-- Exercise material follows --
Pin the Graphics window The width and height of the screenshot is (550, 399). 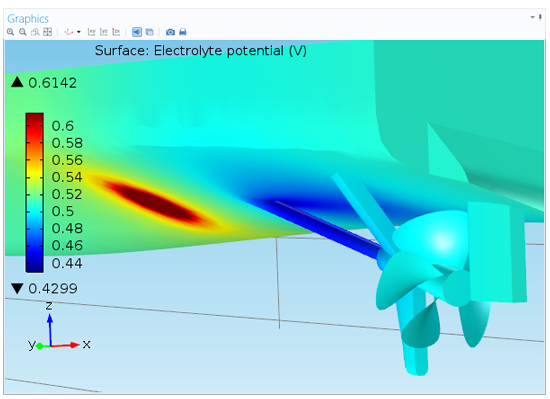click(x=541, y=17)
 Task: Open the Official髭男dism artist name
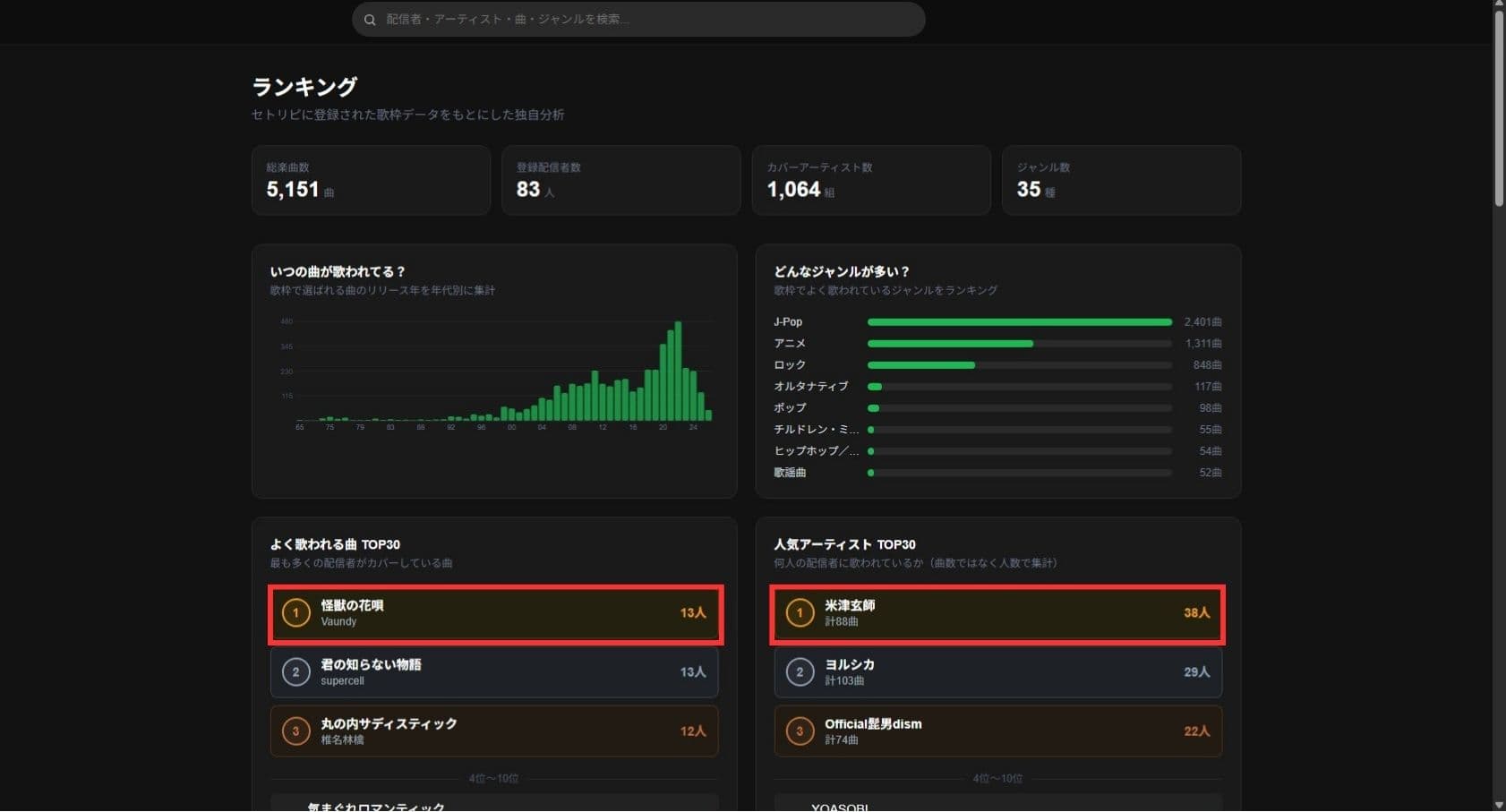873,724
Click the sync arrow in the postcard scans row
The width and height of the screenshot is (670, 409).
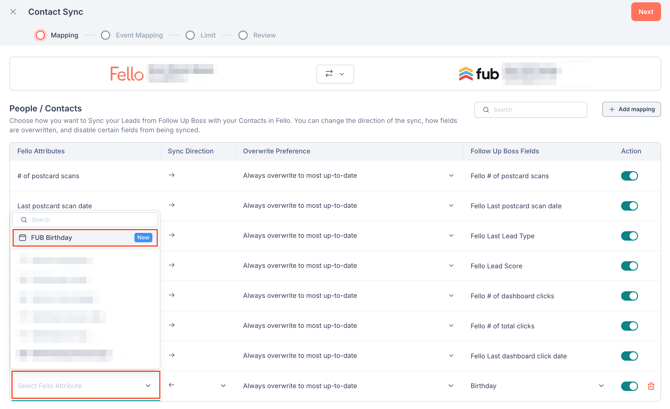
-- Exercise material concluded --
• Aim of the exercise: Only the lines from the one with "Task: Open the Official髭男dism artist name" through the end of the data, both ends included, should be written out exactly, and no pictures should appear.

• Expected output:
 Task: Open the Official髭男dism artist name
873,724
Click the sync arrow in the postcard scans row
The width and height of the screenshot is (670, 409).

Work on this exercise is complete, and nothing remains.